Northern Lights in the UK: An Unforgettable Night-Time Spectacle13th Sep 2023
The skies over England on Tuesday, 12h August, put on a mesmerizing display as the Northern Lights, or aurora borealis, painted the night sky in shades of pink, green, and yellow. This natural spectacle was visible across northern England, Scotland, Yorkshire, and even as far south as Cornwall.
The Met Office says the northern lights occur “as a consequence of solar activity” and “result from collisions of charged particles in the solar wind colliding with molecules in the Earth’s upper atmosphere.”
Photographers braved the late hours of the evening to capture this rare event. Images of the lights, taken from locations such as the Lake District and Northumberland, showcased the vibrant colors of the aurora.
A Night to Remember
Jonny Gios, a resident of Kendal, recounted his experience at the Haweswater Reservoir. “I was there with a friend to take photos of the Milky Way… and instead we got the aurora,” he said. “I absolutely loved it. It was just phenomenal to see it on our doorstep.”
Tom Wright, who watched the display from 21:30 BST until 04:00, described the spectacle as “stunning.” In Northumberland, areas around Rothley Castle, Bamburgh lighthouse, and near the Holy Island Causeway were bathed in the ethereal light of the aurora.
The Science Behind the Northern Lights
BBC weather forecaster Simon King explains that the aurora can happen any time of the year, but sightings are likely to become more regular as we approach the peak in solar activity in 2025. The UK has already experienced the magic of northern lights this year. You can even see the best photos of the recent Aurora Borealis.
This phenomenon is caused by solar activity, particularly solar flares and solar wind. These events on the sun eject a stream of charged particles, or plasma, into space. When these particles reach the Earth, they interact with the magnetic field surrounding our planet.

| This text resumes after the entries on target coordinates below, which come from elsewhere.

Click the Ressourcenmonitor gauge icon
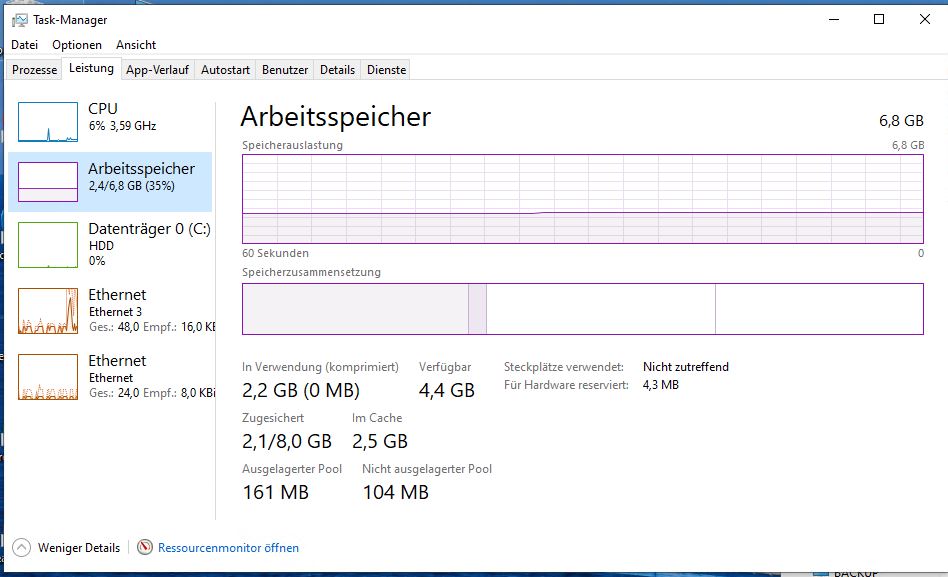This screenshot has width=948, height=577. coord(145,547)
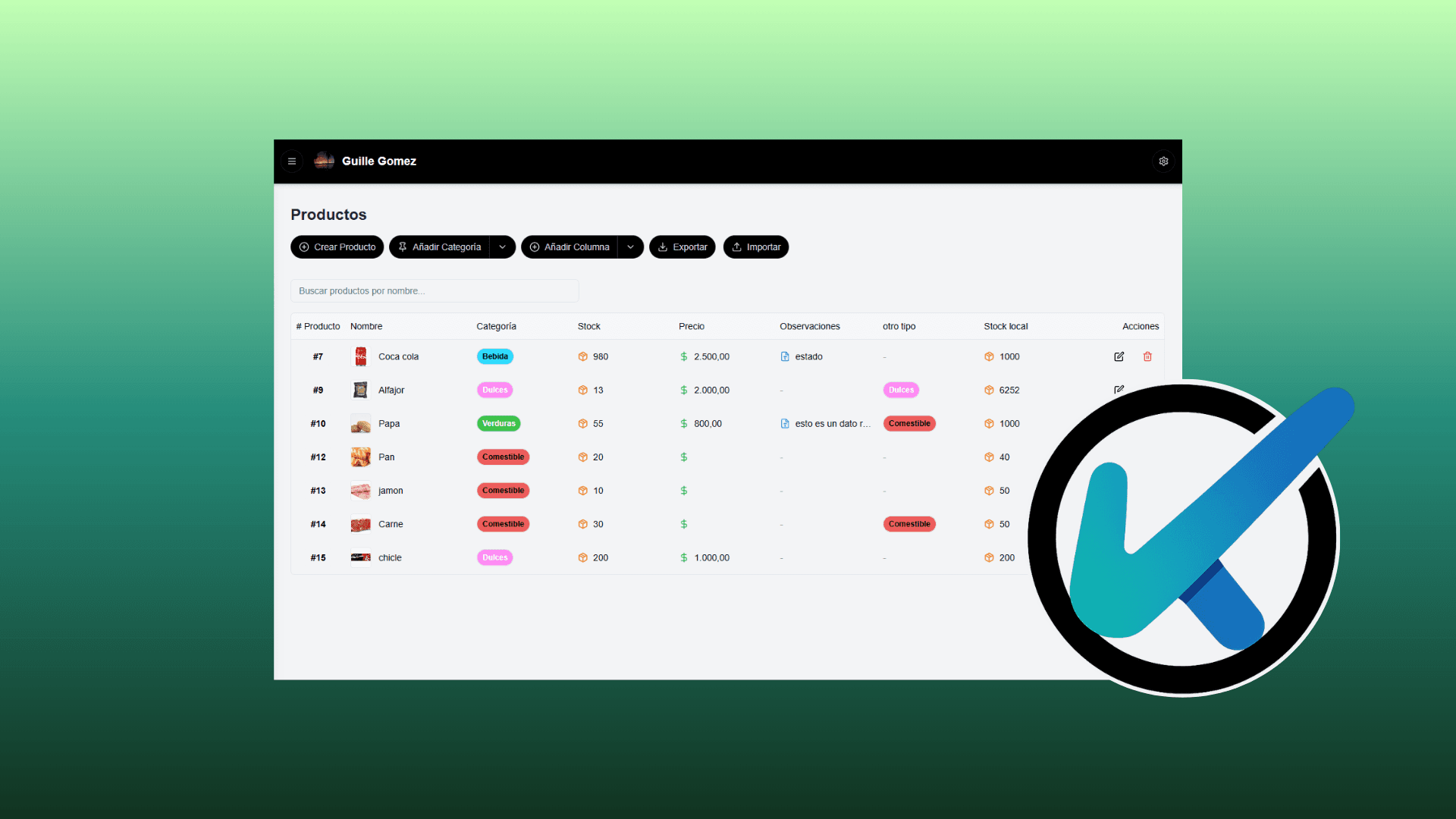Edit the Coca cola product
This screenshot has width=1456, height=819.
pyautogui.click(x=1119, y=356)
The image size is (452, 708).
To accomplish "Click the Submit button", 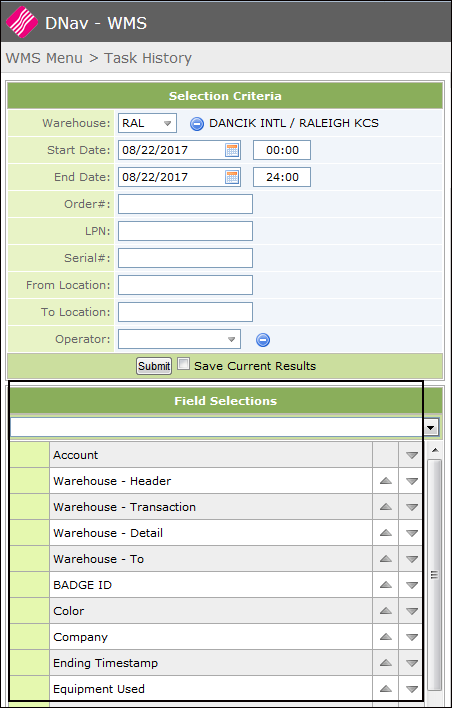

As these charged particles enter the Earth’s atmosphere, they collide with gas particles. These collisions excite the gas molecules, causing them to light up and create the beautiful, dancing lights we know as the aurora. Different gases give off different colors when they are excited. For example, oxygen at about 60 miles above the Earth’s surface will glow a pale yellow-green, the most common color associated with auroras. At higher altitudes, where there is more atomic oxygen, the aurora can appear red. Nitrogen produces blue or purplish-red aurora.
The Northern Lights Reach Further South
This time, in a rare occurrence, the Northern Lights were visible as far south as Cornwall. This spectacle is usually only seen further north, primarily in Scotland. The Met Office describes the appearance of the lights as “large areas of colour including pale green, pink, shades of red, yellow, blue and violet in the direction due north.”
Social media was abuzz with excitement as users shared their experiences of the event. A photographer from Penzance named Nick tweeted about the fantastic display of the northern lights here in Cornwall tonight and presented a variety of incredible photos.
The AuroraWatch UK, based at Lancaster University, issued a “red alert” after 2 a.m., indicating that the aurora would likely be visible by eye and camera from anywhere in the UK.